* _REQUIRED ACTION_:
When you reach the line containing "Alle anzeigen (80, 458)" in the entries below, repeat it and each line after it exactly until the entries end.

[[ DATA IN THIS EXERCISE, beginning ]]

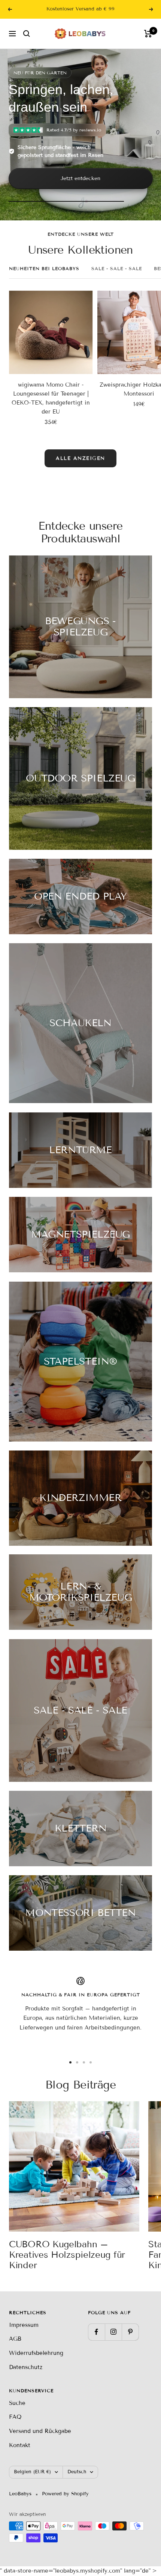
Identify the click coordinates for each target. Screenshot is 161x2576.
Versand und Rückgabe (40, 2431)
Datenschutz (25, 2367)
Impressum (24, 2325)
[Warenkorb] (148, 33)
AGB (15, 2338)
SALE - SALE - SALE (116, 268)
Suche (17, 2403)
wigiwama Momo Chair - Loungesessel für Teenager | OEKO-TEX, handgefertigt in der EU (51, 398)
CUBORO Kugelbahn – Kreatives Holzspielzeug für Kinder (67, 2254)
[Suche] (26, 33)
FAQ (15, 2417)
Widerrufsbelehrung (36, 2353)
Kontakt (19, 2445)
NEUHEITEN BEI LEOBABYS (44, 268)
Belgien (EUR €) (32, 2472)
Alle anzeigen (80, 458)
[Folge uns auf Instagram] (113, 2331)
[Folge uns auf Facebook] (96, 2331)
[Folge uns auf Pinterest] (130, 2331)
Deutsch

[[ DATA IN THIS EXERCISE, end ]]

* _ANSWER BOX_:
Alle anzeigen (80, 458)
[Folge uns auf Instagram] (113, 2331)
[Folge uns auf Facebook] (96, 2331)
[Folge uns auf Pinterest] (130, 2331)
Deutsch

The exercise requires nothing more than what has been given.